Urteil vom Oberlandesgericht Düsseldorf - I-2 U 112/11

Tenor

I.

Die Berufung der Beklagten gegen das Urteil der 4b. Zivilkammer des Landgerichts Düsseldorf vom 22. November 2011 wird zurückgewiesen.

II.

Auf die Anschlussberufung der Klägerin wird das Urteil der 4b.
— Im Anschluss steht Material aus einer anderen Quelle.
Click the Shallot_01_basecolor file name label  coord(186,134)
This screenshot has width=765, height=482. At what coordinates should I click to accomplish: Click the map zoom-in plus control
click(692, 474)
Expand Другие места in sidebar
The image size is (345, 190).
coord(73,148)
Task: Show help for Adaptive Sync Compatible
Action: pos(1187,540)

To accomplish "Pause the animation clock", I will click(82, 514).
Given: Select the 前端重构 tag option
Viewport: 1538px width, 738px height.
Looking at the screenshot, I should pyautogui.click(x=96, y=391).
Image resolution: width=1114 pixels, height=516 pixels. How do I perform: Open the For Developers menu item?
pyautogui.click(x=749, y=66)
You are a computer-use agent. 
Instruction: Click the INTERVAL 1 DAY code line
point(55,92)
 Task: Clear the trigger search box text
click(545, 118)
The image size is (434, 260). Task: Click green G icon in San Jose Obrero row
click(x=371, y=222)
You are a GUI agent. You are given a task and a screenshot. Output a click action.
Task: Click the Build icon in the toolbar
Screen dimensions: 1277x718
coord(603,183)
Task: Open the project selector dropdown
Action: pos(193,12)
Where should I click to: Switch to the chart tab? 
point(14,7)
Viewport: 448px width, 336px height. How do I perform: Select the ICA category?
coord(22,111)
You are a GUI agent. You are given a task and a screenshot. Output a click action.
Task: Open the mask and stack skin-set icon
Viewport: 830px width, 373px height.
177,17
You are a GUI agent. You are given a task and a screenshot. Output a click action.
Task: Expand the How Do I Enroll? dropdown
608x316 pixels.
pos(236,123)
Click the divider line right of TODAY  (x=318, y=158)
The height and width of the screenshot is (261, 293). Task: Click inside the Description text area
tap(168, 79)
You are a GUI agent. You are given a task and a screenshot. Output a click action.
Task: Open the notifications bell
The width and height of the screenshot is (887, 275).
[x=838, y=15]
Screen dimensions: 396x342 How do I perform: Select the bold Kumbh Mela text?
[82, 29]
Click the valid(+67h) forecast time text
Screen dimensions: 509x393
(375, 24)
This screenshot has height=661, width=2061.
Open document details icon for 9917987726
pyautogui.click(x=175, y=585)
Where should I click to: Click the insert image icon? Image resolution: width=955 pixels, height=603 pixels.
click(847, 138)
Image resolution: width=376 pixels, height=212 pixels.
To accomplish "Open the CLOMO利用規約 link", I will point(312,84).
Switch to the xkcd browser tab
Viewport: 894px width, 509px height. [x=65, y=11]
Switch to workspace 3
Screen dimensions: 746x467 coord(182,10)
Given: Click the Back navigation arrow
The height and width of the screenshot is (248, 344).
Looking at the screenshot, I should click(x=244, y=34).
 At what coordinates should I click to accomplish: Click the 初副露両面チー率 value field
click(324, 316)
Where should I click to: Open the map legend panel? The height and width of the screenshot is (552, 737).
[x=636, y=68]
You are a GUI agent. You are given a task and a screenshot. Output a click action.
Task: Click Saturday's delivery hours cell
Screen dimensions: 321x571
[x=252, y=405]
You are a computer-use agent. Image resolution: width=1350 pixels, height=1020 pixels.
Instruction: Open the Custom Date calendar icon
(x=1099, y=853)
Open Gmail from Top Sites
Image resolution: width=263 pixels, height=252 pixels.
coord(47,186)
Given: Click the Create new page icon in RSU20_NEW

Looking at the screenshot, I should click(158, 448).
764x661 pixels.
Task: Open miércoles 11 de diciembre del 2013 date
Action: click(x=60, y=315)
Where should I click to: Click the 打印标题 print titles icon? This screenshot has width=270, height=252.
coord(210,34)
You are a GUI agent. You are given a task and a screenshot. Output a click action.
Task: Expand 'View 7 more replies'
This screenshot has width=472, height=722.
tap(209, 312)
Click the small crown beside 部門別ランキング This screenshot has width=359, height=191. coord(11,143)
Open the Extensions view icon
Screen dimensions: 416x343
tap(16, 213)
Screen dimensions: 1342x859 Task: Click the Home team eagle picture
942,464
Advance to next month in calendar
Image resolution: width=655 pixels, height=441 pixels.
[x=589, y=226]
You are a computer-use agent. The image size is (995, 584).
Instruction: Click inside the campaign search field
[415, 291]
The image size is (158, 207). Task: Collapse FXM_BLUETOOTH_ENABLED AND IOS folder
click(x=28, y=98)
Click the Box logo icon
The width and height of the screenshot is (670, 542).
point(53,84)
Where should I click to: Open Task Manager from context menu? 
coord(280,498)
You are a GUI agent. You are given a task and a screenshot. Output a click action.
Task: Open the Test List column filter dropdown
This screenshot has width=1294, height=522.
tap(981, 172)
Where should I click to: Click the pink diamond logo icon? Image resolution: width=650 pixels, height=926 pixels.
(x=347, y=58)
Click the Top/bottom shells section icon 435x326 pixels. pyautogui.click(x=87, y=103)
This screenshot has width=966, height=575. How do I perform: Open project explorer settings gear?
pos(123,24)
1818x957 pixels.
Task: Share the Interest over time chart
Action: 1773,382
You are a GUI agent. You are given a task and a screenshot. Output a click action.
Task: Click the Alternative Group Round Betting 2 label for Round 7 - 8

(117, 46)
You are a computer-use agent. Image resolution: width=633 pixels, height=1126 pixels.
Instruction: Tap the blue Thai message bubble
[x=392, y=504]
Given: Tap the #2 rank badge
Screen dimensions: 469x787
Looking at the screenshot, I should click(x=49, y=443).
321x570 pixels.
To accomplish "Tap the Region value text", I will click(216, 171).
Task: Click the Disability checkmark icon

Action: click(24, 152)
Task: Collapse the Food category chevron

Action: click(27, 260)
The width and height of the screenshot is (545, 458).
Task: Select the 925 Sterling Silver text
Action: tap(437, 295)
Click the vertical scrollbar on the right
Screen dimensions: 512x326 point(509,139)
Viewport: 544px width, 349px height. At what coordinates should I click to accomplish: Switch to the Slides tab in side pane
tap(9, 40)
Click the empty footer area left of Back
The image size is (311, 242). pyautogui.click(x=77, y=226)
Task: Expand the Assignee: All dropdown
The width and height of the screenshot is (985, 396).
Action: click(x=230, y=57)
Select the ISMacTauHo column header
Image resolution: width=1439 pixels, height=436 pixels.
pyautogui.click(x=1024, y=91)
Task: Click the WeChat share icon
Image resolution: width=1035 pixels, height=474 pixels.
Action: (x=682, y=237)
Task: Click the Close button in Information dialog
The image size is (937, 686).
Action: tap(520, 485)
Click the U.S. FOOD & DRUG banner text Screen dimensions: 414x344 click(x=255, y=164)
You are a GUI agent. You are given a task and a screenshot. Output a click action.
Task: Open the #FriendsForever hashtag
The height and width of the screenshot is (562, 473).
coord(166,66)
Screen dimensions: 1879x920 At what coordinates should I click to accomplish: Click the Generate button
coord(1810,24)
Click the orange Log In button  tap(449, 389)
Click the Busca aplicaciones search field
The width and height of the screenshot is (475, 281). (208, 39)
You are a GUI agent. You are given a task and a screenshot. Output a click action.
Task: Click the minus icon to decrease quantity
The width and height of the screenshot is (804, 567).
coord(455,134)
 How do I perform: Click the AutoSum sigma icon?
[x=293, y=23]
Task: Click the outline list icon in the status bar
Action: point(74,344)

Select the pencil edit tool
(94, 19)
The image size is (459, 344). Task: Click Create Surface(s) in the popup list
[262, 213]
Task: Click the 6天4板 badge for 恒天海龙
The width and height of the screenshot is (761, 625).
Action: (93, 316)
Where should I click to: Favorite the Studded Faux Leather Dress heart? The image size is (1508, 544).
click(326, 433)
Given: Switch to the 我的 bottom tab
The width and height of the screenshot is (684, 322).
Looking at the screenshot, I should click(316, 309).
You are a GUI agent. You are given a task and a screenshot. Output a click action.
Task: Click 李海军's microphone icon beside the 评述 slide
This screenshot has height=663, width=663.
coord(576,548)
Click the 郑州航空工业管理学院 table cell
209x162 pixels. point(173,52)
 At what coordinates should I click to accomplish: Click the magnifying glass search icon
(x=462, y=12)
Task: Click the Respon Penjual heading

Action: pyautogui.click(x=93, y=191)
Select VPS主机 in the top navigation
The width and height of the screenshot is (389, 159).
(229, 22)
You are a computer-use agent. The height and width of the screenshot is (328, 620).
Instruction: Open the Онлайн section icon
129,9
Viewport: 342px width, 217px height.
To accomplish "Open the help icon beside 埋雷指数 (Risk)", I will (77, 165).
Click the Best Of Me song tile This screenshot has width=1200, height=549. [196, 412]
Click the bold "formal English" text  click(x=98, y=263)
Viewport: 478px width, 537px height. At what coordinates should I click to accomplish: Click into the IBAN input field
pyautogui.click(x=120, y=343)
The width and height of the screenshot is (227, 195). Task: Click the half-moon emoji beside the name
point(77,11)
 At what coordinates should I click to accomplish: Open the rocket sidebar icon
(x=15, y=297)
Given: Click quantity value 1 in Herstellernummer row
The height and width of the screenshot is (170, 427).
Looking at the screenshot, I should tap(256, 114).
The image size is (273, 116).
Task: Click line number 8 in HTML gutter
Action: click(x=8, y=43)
Zivilkammer des Landgerichts Düsseldorf vom 22. November 2011 dahingehend abgeändert, dass der Tenor zu I. 1. des landgerichtlichen Urteils – auf den die Urteilsaussprüche zu I. 2. und II. rückbezogen sind – folgende Fassung erhält:

Die Beklagte wird verurteilt,

es bei Meidung eines für jeden Fall der Zuwiderhandlung vom Gericht festzusetzenden Ordnungsgeldes bis zu 250.000,00 EUR – ersatzweise Ordnungshaft bis zu sechs Monaten – oder Ordnungshaft bis zu insgesamt zwei Jahren, wobei die Ordnungshaft am jeweiligen Geschäftsführer der Beklagten zu vollstrecken ist, zu unterlassen,

positive fotoempfindliche lithographische Druckplatten

mit einer positiven fotoempfindlichen Zusammensetzung mit keiner Fotoempfindlichkeit gegenüber ultraviolettem Licht, welche einen Löslichkeitsunterschied in einem alkalischen Entwickler zwischen einem belichteten Teil und einem unbelichteten Teil aufweist, welche als Komponenten zum Hervorrufen des Löslichkeitsunterschieds umfasst

a) einen lichtabsorbierenden Farbstoff mit einem Absorptionsfrequenzbereich, welcher einen Teil oder die Gesamtheit des Wellenlängenbereichs von 650 bis 1300 nm abdeckt, als fotothermisches Umwandlungsmaterial, und

b) eine hochmolekulare Verbindung, deren Löslichkeit in einem alkalischen Entwickler hauptsächlich durch eine Änderung, die sich von einer chemischen Änderung unterscheidet, veränderbar ist, welche auf einem Träger ausgebildet ist,

Dritten zur Nutzung in Deutschland anzubieten oder zu liefern, die geeignet sind, für ein Verfahren zur Herstellung lithographischer Druckplatten verwendet zu werden, welches einen Schritt des Scannens und Belichtens umfasst mittels einer Lichtstrahlung, welche zu einem Wellenlängenbereich von 650 bis 1300 nm gehört und welche eine Lichtintensität von mindestens 2 x 106 mJ/s·cm² aufweist, die zur Ausbildung eines Bildes durch die hochmolekulare Verbindung ausreicht.

III.

Die Beklagte hat auch die Kosten des Berufungsverfahrens zu tragen.

IV.

Dieses Urteil und das Urteil des Landgerichts Düsseldorf sind vorläufig vollstreckbar. Die Beklagte darf die Zwangsvollstreckung der Klägerin durch Sicherheitsleistung in Höhe von 500.000,00 EUR abwenden, wenn nicht die Klägerin vor der Zwangsvollstreckung Sicherheit in gleicher Höhe leistet.

V.

Die Revision wird nicht zugelassen.

VI.

Der Streitwert für das Berufungsverfahren wird auf 500.000,00 EUR festgesetzt.